**PROVIDED PASSAGE:**
This means that every human teacher we’ve ever had, is a sinner.  At their best, they point to something beyond themselves, and encourage their students not to cling to them.  The best of our teachers know who and what they are, and who it is that saves both them and us.  They know the means of grace, by which God reached down and saved them, and which are given for the life of the whole world.  They know they live by grace through faith in Jesus Christ alone, and the love of God in Jesus Christ pours out through them, to guide others into that same saving relationship with Jesus.  In so far as these teachers agree in Christ and His Word, they are united, and should be lauded.  When they fail, however, and their sinful nature corrupts their speech and teaching, we pray for mercy upon them, setting aside their error, and seeking again for Christ.

This is why St. Paul is aghast that the Christians in Corinth would take the mantle of his sinful name, or any other sinful name of human teachers.  He knows that he, like all pastors, are sinners to the core, unable to save anyone, including themselves.  He knows that the pastor’s mission is more akin to that of the angels, taking no credit or honor to themselves, but continually serving and pointing others to the God who saves them.  Every faithful teacher in the church, from the Apostles down to our day has perceived this, from the words of St. Paul, and numerous others throughout the Holy Scriptures. There is only One God, and His Word alone is to be the measure of the Christian teacher, and the Christian faith.  We are not free to set aside a single syllable what God has said.  And we are not free to add a single syllable to what He has said.  Everything beyond Holy Scripture is at best a pious opinion, and at worst, a sinful corruption.

**SUPPLIED RECORDS:**
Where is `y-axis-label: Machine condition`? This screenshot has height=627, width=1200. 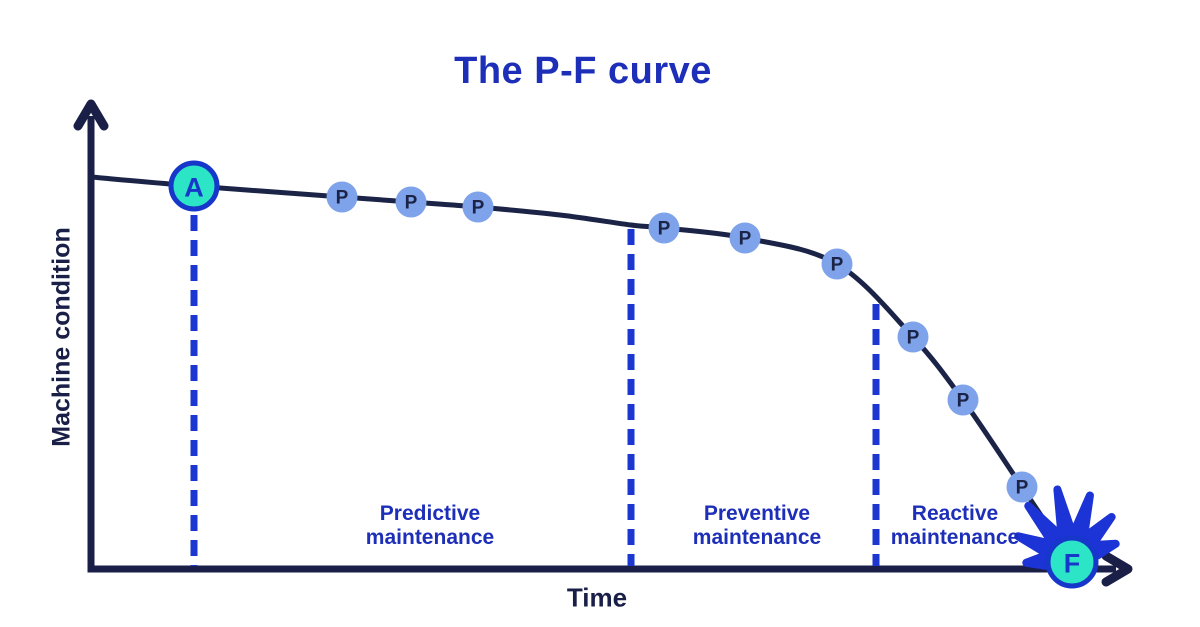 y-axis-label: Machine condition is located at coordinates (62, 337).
--
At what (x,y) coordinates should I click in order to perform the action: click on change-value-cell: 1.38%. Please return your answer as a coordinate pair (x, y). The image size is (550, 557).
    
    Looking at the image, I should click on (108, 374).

**TASK INSTRUCTIONS:**
(A) Copy the passage about Christian teachers from "This means that" to "again for Christ.".
(B) Answer these questions from the passage about Christian teachers:
(i) When teachers fail, what does the passage say we pray for upon them?
(ii) To whose mission does the passage liken the pastor's mission?
(iii) According to the passage, what is everything beyond Holy Scripture at best?
(C) Continue the passage about Christian teachers from where it stops.

**ANSWERS TO EACH TASK:**
(A)
This means that every human teacher we’ve ever had, is a sinner.  At their best, they point to something beyond themselves, and encourage their students not to cling to them.  The best of our teachers know who and what they are, and who it is that saves both them and us.  They know the means of grace, by which God reached down and saved them, and which are given for the life of the whole world.  They know they live by grace through faith in Jesus Christ alone, and the love of God in Jesus Christ pours out through them, to guide others into that same saving relationship with Jesus.  In so far as these teachers agree in Christ and His Word, they are united, and should be lauded.  When they fail, however, and their sinful nature corrupts their speech and teaching, we pray for mercy upon them, setting aside their error, and seeking again for Christ.

(B)
(i) Mercy.
(ii) That of the angels.
(iii) A pious opinion.

(C)
Which brings us back to the original question:  What is it to be of one mind in the Christian Church?  It is to have the mind of Christ.  Christ is not divided, and He alone, the sinless Lamb of God, has died for the sins of the world.  He alone has conquered sin, death, the devil and hell, and gives life to His people by grace through faith in Him.  He alone is the Savior of the world, and He alone is the Word of God made flesh.  It is His image into which the Holy Spirit is constantly conforming the humble and repentant sinner, so that Christ might be formed in them.  What does a perfectly united and undivided church look like?  It looks like Jesus.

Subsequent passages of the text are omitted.